* _WHAT YOU NEED TO DO_: Write out these lines verbatim, starting at the line containing "Describe the element at coordinates (78, 570)" and ending at the last line of the records.

_ _ _ _ _

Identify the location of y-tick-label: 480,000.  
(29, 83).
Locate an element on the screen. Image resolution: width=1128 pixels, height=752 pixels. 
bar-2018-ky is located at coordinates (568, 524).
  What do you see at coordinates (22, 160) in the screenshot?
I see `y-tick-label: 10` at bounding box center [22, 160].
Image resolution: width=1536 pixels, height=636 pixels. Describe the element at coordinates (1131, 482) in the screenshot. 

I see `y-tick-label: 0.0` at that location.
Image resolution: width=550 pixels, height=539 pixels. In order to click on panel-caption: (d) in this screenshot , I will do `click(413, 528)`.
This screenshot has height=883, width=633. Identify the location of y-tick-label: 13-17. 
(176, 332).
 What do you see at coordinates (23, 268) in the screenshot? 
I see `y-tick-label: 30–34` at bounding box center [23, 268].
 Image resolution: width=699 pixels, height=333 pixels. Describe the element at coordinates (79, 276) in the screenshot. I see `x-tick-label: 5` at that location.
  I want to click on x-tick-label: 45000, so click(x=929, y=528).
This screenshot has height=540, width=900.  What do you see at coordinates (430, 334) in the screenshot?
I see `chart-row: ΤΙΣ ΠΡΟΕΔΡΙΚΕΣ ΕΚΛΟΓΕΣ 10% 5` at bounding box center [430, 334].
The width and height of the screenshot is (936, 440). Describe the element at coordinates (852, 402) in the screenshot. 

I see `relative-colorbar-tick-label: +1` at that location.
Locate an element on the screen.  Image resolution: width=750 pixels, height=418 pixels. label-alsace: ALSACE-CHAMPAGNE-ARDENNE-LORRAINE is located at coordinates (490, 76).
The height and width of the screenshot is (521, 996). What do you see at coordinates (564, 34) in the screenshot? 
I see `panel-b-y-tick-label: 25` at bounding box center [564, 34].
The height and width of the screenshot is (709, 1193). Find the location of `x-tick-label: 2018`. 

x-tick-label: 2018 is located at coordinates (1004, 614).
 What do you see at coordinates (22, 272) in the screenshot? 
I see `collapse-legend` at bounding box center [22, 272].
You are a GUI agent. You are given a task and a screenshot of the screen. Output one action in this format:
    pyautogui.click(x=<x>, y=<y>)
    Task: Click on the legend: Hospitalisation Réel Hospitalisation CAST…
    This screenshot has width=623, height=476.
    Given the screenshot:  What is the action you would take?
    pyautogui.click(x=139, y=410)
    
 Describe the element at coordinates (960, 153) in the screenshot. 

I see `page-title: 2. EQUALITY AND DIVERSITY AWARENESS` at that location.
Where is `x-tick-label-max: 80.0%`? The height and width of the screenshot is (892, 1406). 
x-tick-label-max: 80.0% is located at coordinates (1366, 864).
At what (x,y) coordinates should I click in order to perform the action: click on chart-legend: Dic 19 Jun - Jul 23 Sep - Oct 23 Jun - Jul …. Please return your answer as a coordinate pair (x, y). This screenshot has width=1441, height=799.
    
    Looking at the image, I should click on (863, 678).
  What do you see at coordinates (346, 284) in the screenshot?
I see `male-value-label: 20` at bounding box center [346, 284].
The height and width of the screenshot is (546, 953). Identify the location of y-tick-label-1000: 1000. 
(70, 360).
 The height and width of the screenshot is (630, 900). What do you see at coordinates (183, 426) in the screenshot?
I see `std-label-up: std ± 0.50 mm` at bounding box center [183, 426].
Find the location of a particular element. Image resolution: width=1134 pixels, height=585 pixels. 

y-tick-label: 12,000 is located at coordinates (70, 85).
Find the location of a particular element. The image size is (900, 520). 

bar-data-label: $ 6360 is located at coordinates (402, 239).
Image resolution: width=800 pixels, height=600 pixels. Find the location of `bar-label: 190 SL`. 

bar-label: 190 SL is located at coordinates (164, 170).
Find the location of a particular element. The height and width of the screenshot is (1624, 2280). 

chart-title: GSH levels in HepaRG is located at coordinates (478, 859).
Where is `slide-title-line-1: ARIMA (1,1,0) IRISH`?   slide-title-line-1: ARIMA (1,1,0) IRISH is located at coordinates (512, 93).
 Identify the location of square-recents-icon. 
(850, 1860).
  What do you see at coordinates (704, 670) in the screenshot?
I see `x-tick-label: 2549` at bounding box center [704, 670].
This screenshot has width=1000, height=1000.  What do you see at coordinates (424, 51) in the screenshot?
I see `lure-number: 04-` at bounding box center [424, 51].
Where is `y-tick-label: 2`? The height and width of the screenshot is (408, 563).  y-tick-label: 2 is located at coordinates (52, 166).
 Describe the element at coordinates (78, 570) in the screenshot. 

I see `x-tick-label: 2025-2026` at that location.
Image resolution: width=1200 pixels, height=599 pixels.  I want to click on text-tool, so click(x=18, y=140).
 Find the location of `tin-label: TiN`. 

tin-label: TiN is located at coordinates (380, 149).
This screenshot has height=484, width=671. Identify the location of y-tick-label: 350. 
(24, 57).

_ _ _ _ _

* _RESPONSE_:
 Describe the element at coordinates (78, 570) in the screenshot. 

I see `x-tick-label: 2025-2026` at that location.
Image resolution: width=1200 pixels, height=599 pixels.  I want to click on text-tool, so click(x=18, y=140).
 Find the location of `tin-label: TiN`. 

tin-label: TiN is located at coordinates (380, 149).
This screenshot has height=484, width=671. Identify the location of y-tick-label: 350. 
(24, 57).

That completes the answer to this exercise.